If a cache line has been modified, it would need to be prefetched after modification to accelerate its availability to another core, including updating memory. Are you expecting false sharing?

McCalpinJohn · ‎07-17-2014

The cache coherence protocol is directory-based, with cache line addresses hashed to one of 64 Distributed Tag Directories (DTDs) around the ring. On an L2 cache miss, the physical address is used to compute the DTD number (using an unpublished hash function) that owns the address and the read request is sent to that DTD. The DTD keeps track of whether any other cores have a copy of the cache line and will request a cache-to-cache transfer if the data is available. Note that Xeon Phi will do cache-to-cache transfers of clean data as well as dirty data. This is not a very common feature of recent processors, but it does reduce the demands on the memory controllers.

If the data is not in another cache, the DTD uses the physical address to compute the memory controller number that owns the address and sends the read request to that memory controller. The mapping of physical addresses to memory controllers is not trivial if ECC is enabled, since the system reserves 2 cache lines out of every 64 cache lines to hold the error-correction bits. On my Xeon Phi SE10P processors, memory is interleaved around a fixed (unpublished) permutation of the 16 memory controller channels in 62-cache-line "chunks", starting at address zero and going all the way to the top of memory.

Average latency depends on the relative position of the requesting core, the DTD, and either the responding core or the responding memory controller. There is not much difference in the average latency for loads sourced by another cache and loads sourced by memory -- my measurements are about 275 ns and 280 ns, respectively. The cache-to-cache transfers seem to show a much larger variability than the memory transfers, with smaller "best-case" values and higher "worst-case" values. The specific values depend on the relative core numbers and the address being accessed (which determines the DTD being used). For contiguous transfers the DTDs bounce all over the place, so the average value is appropriate.

Bruce_Weaver · ‎07-17-2014

False sharing: we did worry about false sharing since all the threads write their results to a single, relatively modest size [100KB] array, However, if we run the code w/o that line of code, we see no improvement in times.

John: I interpret what you're saying that finding data in the ring buffer is as expensive as going to memory. I guess we don't know how long it takes to find out it isn't in the buffer (cache to cache transfer candidate) and then go to memory. If this is large and our main data array is large compared to the buffer, that becomes a fixed cost, on average, to a simple memory access. humph!

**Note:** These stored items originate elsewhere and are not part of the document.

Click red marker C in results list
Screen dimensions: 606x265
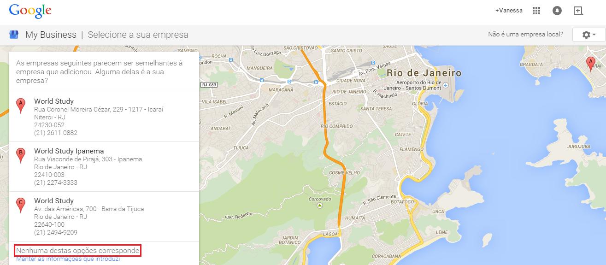click(20, 205)
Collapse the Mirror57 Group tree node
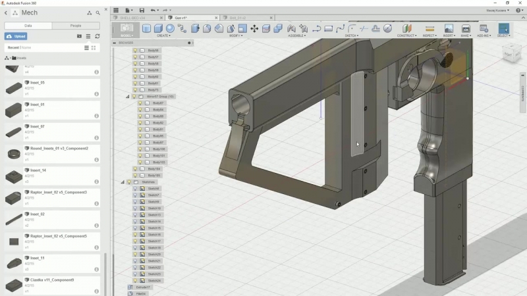Screen dimensions: 527x296 [127, 97]
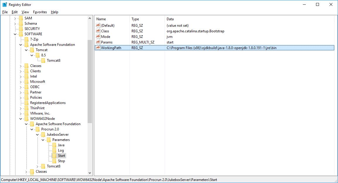This screenshot has width=338, height=183.
Task: Expand the VMware, Inc. key
Action: [x=21, y=113]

I gather that Knights Landing will handle this problem in some way I have not been able to find the details of yet.

--Bruce

McCalpinJohn · ‎07-17-2014

A large fraction of the average memory latency is due to hopping from the core to the DTD to the memory controller, etc, but this is the way the chip works -- there is no provision for a "bypass" path going straight to memory (which would be a variable distance anyway, since the 8 memory controllers are distributed around the ring). A core would not even know which memory controller to ask for the data, since it works with contiguous physical addresses and these don't need to be converted to the non-contiguous addresses needed to access memory until after the DTD has determined that none of the caches has a copy of the cache line in question.

Much of the transaction path for cache-to-cache interventions and memory accesses is the same, and the parts at the end that differ end up having average latency that is dominated by hops on the ring and slight differences in required transactions, so DRAM latency ends up being a negligible portion of the total load-to-use latency. GDDR5 DRAM latency for an open-page read is ~12 ns, which is less than 5% of the total latency.

Bruce_Weaver · ‎07-18-2014

Hi,

So, in my case with an array that is much larger than the ring bus, memory access is going to be significantly slower than just going to memory? And it is part of the fundamental hardware design and there is no way around this issue?

ugh!

McCalpinJohn · ‎07-18-2014

Memory latency is bounded below by cache coherence protocols on many systems. Xeon Phi has a bit more trouble with it than mainstream processors because there are so many cores that a relatively complex directory-based coherence protocol was required. There are several well-known approaches to reducing these latency overheads that are likely to be applied to Knights Landing, but basic physics suggests that having lots of relatively low-frequency processors on a chip is going to have a higher cost for cache coherence than having a small number of relatively high-frequency processors on a chip. So it will get better, but there will always be some overhead for enabling scalability.

I have not run across any other codes that show a 20:1 performance ratio in favor of the mainstream processors -- most codes show single-thread performance ratios that are more like 4:1 (with a lot of variability, of course), making it much easier for the Xeon Phi to use scalability to catch up with (and often pass) the performance of the mainstream chips.

Bruce_Weaver · ‎07-18-2014

I had expected about a 2x improvement compared to a pair of fast E5s. This was worthwhile as the code takes E5 thread-days to -weeks to run. Only this modest amount because the code does not lend itself to vectorization. We find that for small test programs, the PHI performs more or less as expected.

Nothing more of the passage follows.